TRY IT
Repeat the lines from the line with "Task: Collapse the Link and Materials panel" to the line with "The height and" in the listing below, keeping both end lines and adding nothing.

DATASET
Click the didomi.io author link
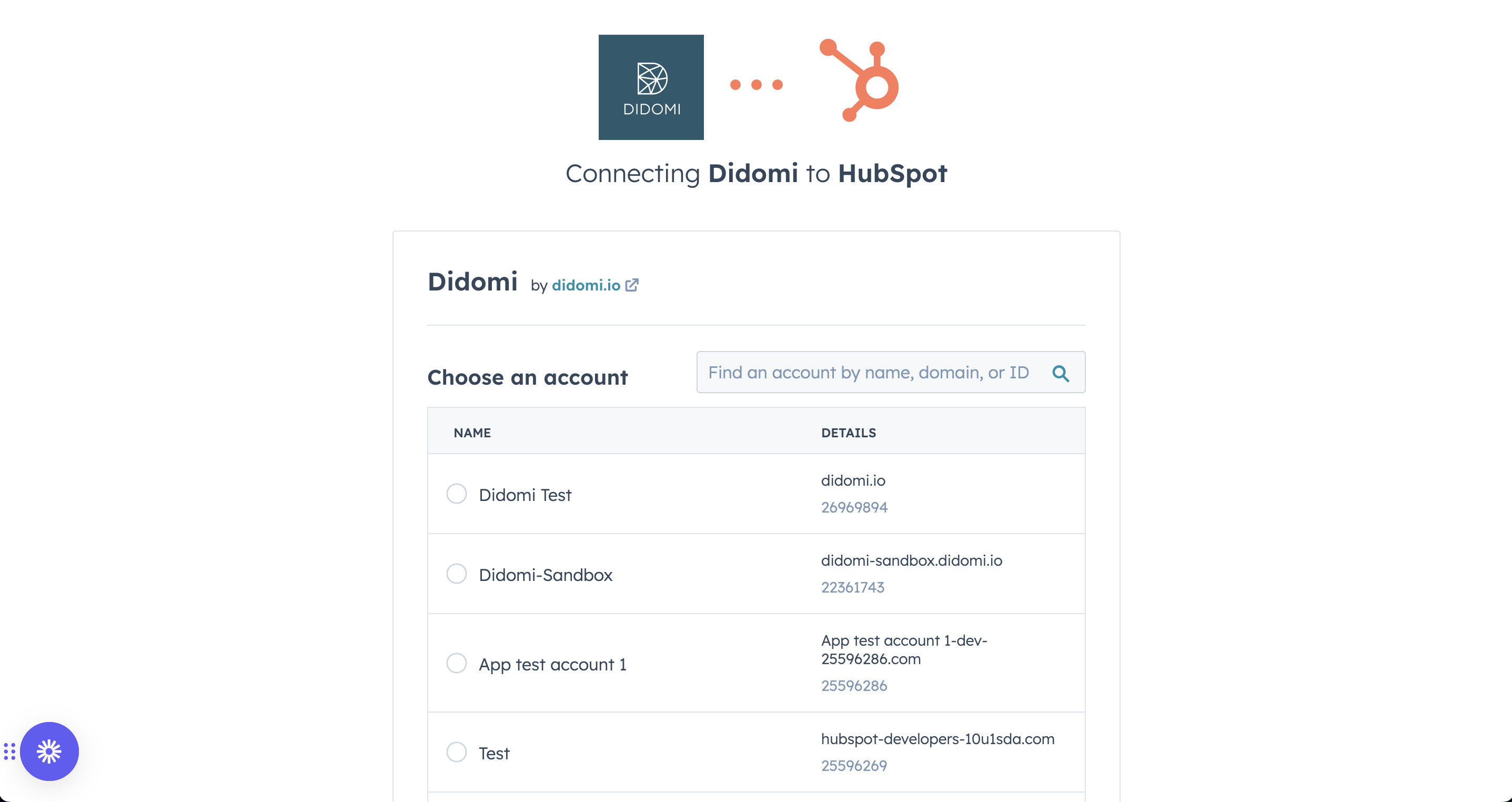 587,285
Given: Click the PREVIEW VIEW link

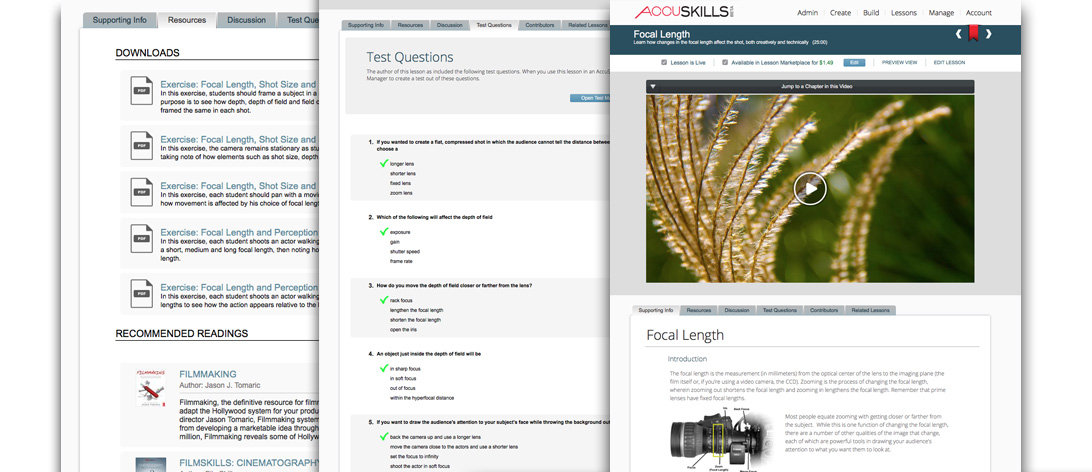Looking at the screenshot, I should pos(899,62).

==

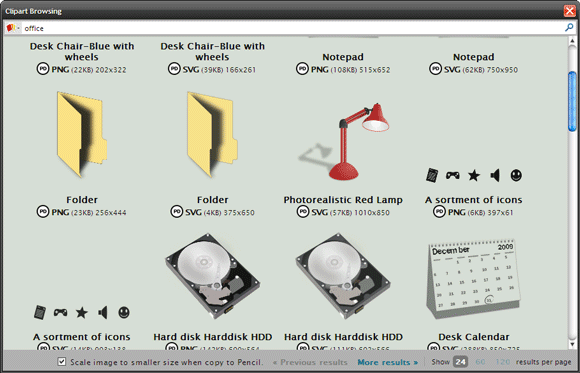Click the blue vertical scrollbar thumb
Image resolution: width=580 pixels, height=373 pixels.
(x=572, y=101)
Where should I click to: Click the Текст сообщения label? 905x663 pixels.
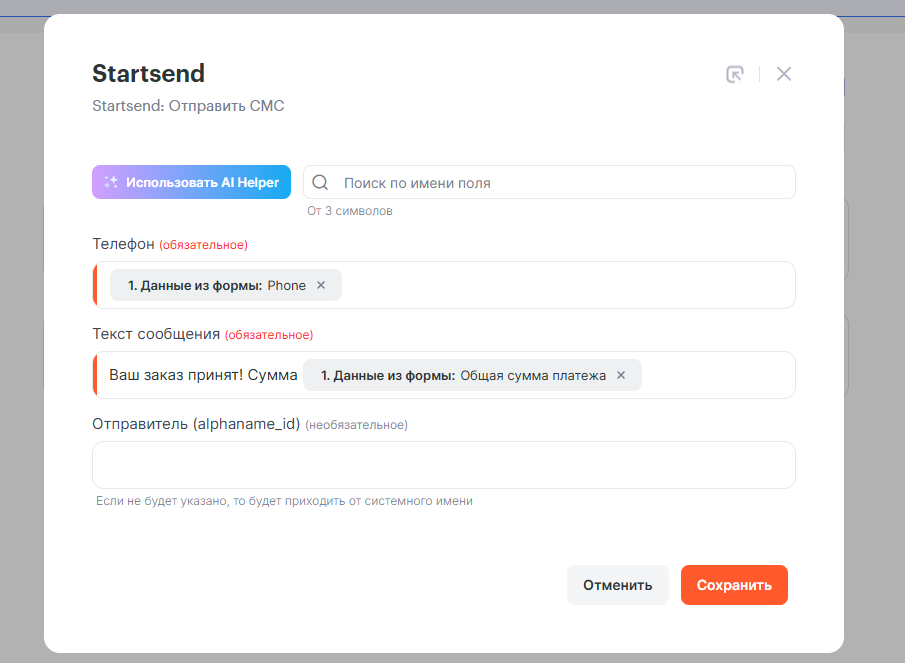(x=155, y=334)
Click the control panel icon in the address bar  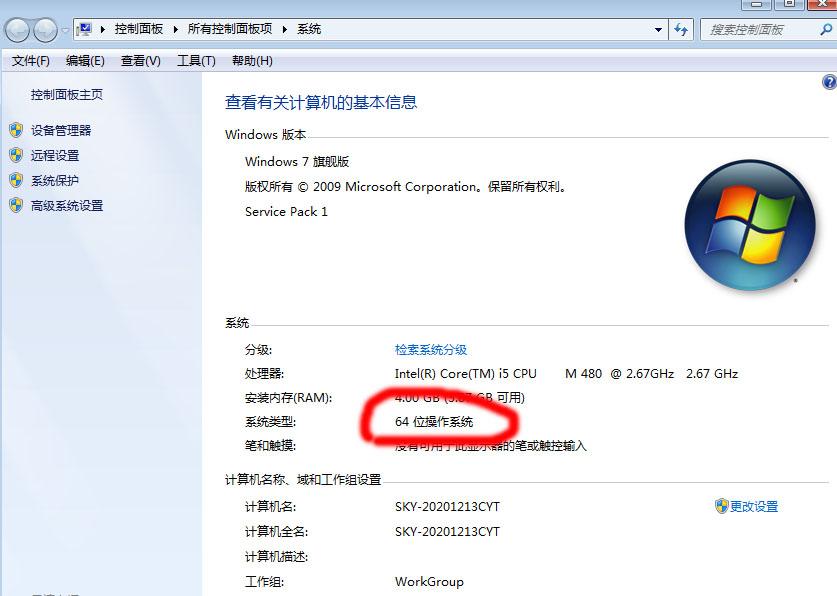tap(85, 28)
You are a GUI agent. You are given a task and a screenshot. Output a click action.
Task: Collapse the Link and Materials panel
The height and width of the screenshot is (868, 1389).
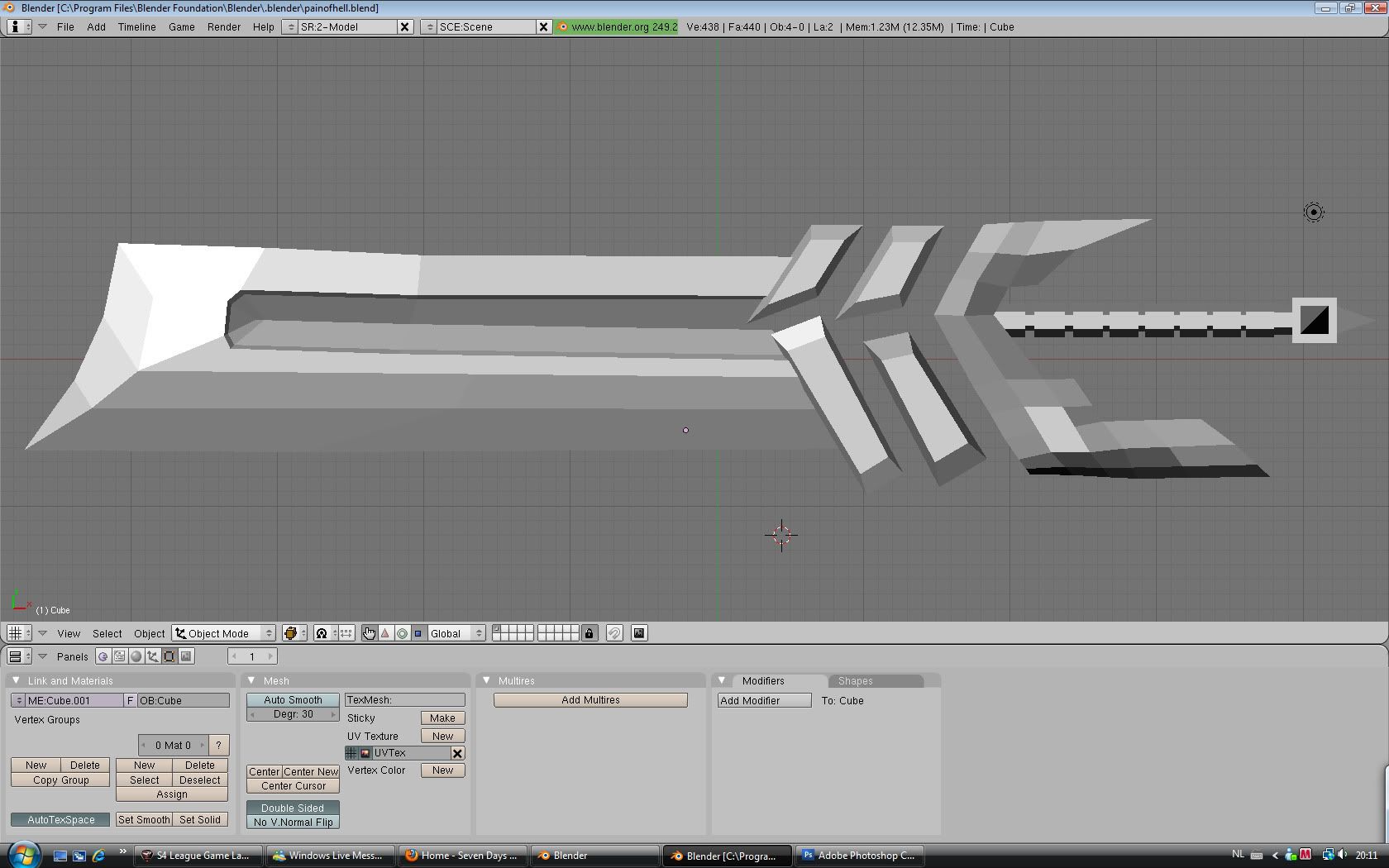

...

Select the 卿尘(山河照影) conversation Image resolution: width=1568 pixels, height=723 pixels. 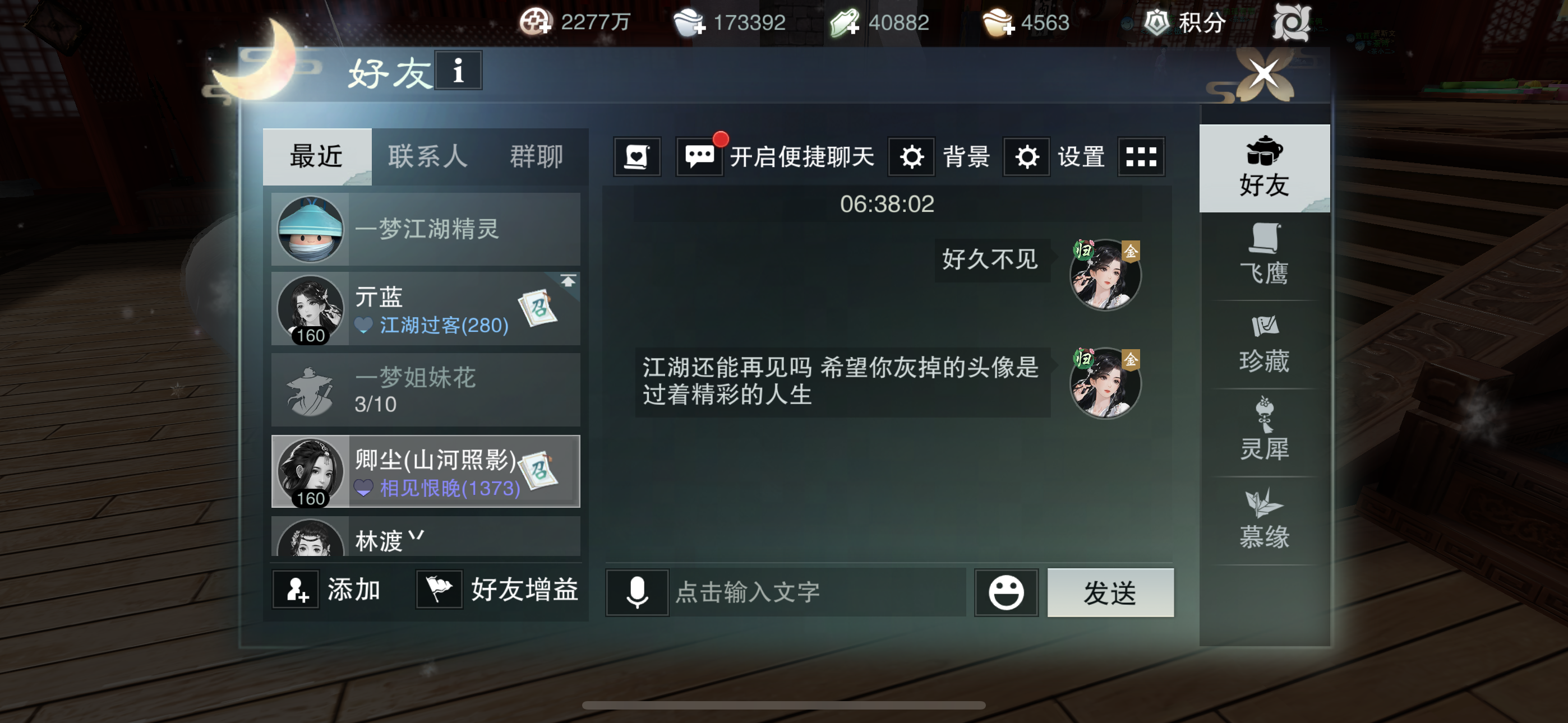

WRITTEN SOLUTION
Task: Collapse the Link and Materials panel
The height and width of the screenshot is (868, 1389).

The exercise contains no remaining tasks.